**Provided records**
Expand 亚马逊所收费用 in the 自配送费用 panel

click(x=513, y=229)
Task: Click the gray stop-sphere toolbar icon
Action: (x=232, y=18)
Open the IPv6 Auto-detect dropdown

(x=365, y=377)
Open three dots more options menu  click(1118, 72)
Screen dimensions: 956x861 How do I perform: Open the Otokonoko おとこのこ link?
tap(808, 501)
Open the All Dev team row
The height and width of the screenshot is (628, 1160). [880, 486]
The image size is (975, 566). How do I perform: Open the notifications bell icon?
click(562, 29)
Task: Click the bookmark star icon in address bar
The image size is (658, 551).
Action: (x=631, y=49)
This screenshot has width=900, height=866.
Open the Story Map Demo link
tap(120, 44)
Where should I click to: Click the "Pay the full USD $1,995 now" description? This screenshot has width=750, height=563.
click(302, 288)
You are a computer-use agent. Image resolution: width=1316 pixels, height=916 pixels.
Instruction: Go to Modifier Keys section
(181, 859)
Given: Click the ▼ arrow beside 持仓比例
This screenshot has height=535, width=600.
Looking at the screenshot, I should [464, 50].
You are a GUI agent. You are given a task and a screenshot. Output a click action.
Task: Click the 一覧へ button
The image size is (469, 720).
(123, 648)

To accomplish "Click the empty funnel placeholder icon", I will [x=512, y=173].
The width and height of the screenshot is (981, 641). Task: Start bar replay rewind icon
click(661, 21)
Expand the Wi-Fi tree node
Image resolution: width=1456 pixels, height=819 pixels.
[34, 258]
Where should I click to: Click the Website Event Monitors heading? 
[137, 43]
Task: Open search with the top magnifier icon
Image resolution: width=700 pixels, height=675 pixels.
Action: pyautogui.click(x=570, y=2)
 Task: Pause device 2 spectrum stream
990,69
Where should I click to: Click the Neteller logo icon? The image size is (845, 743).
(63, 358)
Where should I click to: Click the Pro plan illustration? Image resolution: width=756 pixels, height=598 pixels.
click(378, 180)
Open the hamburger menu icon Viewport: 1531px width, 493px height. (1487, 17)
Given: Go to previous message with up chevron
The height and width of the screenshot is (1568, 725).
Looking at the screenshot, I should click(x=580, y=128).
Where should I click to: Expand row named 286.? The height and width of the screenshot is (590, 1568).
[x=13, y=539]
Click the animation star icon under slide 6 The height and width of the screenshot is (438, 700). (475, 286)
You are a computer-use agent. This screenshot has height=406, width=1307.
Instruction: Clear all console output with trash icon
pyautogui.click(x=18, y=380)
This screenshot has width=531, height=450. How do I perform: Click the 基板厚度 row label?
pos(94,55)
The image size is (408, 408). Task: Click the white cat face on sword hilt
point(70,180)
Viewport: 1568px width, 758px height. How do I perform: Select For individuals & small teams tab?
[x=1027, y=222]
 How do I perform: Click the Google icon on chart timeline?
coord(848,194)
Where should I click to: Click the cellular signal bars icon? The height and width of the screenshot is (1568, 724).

**Instructions to follow**
Output all of the data above without any alteration.

**Response to this task**
Expand 亚马逊所收费用 in the 自配送费用 panel

click(x=513, y=229)
Task: Click the gray stop-sphere toolbar icon
Action: (x=232, y=18)
Open the IPv6 Auto-detect dropdown

(x=365, y=377)
Open three dots more options menu  click(1118, 72)
Screen dimensions: 956x861 How do I perform: Open the Otokonoko おとこのこ link?
tap(808, 501)
Open the All Dev team row
The height and width of the screenshot is (628, 1160). [880, 486]
The image size is (975, 566). How do I perform: Open the notifications bell icon?
click(562, 29)
Task: Click the bookmark star icon in address bar
The image size is (658, 551).
Action: (x=631, y=49)
This screenshot has width=900, height=866.
Open the Story Map Demo link
tap(120, 44)
Where should I click to: Click the "Pay the full USD $1,995 now" description? This screenshot has width=750, height=563.
click(302, 288)
You are a computer-use agent. Image resolution: width=1316 pixels, height=916 pixels.
Instruction: Go to Modifier Keys section
(181, 859)
Given: Click the ▼ arrow beside 持仓比例
This screenshot has height=535, width=600.
Looking at the screenshot, I should [464, 50].
You are a GUI agent. You are given a task and a screenshot. Output a click action.
Task: Click the 一覧へ button
The image size is (469, 720).
(123, 648)

To accomplish "Click the empty funnel placeholder icon", I will [x=512, y=173].
The width and height of the screenshot is (981, 641). Task: Start bar replay rewind icon
click(661, 21)
Expand the Wi-Fi tree node
Image resolution: width=1456 pixels, height=819 pixels.
[34, 258]
Where should I click to: Click the Website Event Monitors heading? 
[137, 43]
Task: Open search with the top magnifier icon
Image resolution: width=700 pixels, height=675 pixels.
Action: pyautogui.click(x=570, y=2)
 Task: Pause device 2 spectrum stream
990,69
Where should I click to: Click the Neteller logo icon? The image size is (845, 743).
(63, 358)
Where should I click to: Click the Pro plan illustration? Image resolution: width=756 pixels, height=598 pixels.
click(378, 180)
Open the hamburger menu icon Viewport: 1531px width, 493px height. (1487, 17)
Given: Go to previous message with up chevron
The height and width of the screenshot is (1568, 725).
Looking at the screenshot, I should click(x=580, y=128).
Where should I click to: Expand row named 286.? The height and width of the screenshot is (590, 1568).
[x=13, y=539]
Click the animation star icon under slide 6 The height and width of the screenshot is (438, 700). (475, 286)
You are a computer-use agent. This screenshot has height=406, width=1307.
Instruction: Clear all console output with trash icon
pyautogui.click(x=18, y=380)
This screenshot has width=531, height=450. How do I perform: Click the 基板厚度 row label?
pos(94,55)
The image size is (408, 408). Task: Click the white cat face on sword hilt
point(70,180)
Viewport: 1568px width, 758px height. How do I perform: Select For individuals & small teams tab?
[x=1027, y=222]
 How do I perform: Click the Google icon on chart timeline?
coord(848,194)
Where should I click to: Click the cellular signal bars icon? The height and width of the screenshot is (1568, 724).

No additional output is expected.